YAKOV KROTOV

Written in 1993:

HOW TO UNDERSTAND RUSSIAN ORTHODOXY: APOPHATISM

The western myth states that the main difference between Eastern and Western Christianity is equal to the difference of rational and mystical, positive (kataphatical) and negative (apophatical) ways of knowing God. Dan Clendenin illustrates the theses by negative reaction of some of his Russian students to the books of CS Lewis: "too logical and rational."

Such statement is not totally false but it is certainly too banal to be true. It is the myth created in the XIXth century on the base of romantic and post-romantic pattern. This pattern operates mostly by the juxtaposition of "natural" (mystic, good, eastern) and "artificial" (rational, bad, western). The more profound view is that all Earth, West and East are in the one human soul. Any alive culture, religion, nation contains all the contradictions inside itself, not outside. So Clendenin forgets that CS is very popular in Russia now, here his books are edited in an astonishment amount of copies. On the other side he forgets that CS had a strong criticism in the West. He was criticized for being too logical and rational! So the opposition rational/irrational explains very little. Certainly, it depicts some truth - but only a slight accent. Moreover, it is unlogical to equal the pair logical/illogical and apophatic/cataphatic. You can speak about silence very logically and eloquently. This is the case with Eastern Orthodox theologians. Yes, there was no creators of Summa's, of systems - but there have been the stage of scholasticism. St. Mark of Ephes (XV century) is no less rational and logical then St. Thomas Aquinas (XIV century).

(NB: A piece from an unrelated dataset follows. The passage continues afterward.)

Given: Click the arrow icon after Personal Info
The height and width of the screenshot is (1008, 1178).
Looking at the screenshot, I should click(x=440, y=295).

It is better and more correct to speak about the myth itself, about the self-conscience of West and East. West prefers to think about rationalism as more valuably quality than irrationalism, West thinks he is rational - and East prefers to think that he is irrational and apophatic. But these are mere slogans. It is the ideal construction, not the diversity of reality. This distinction doesn't exterminate the mentioned opposition - it only put it on more precise place.

The insistence in God's unknowability is connected with the perception of revelation as a process through which eternal Truth comes to the world of time. This process can never be fully or adequately expressed in terms of human language, because time is one of language's fundamentals and so the essence of language is incompatible with the essence of God (a nice example: language gives us a chance to ask the absurd question, "What did God do before creation?")

Certainly, the Eastern Orthodox perfectly well know the places in the Gospel calling us to know God (John 1:18, 17:3, Philippians 3:8). But we distinguish two concepts of knowledge: one is identical with the ancient Middle Eastern Bible mentality, the second with ancient Greece and Rome, mentality of the great philosophers. One is the knowledge as a process of love to somebody, an infinite going inside one's person without damaging either participant of love. Such knowledge is the knowledge of marital love, as it is present in the Song of Songs.

The second concept is empirical knowledge through science, through mechanical analysis of some object. To know something in the first sense you must love this, to know something in the second sense you had better kill this and then investigate it. The first kind of knowledge is infinite and risky. The second is limited, with strict criteria for success.

So when Fairbairn writes: "The Eastern emphasis on God's unknowability leads to the belief that the purpose of theology is union with God rather than knowledge of Him," he makes a false opposition. I hope I make the point that union with God is just the same as knowledge of Him. It is to Russians.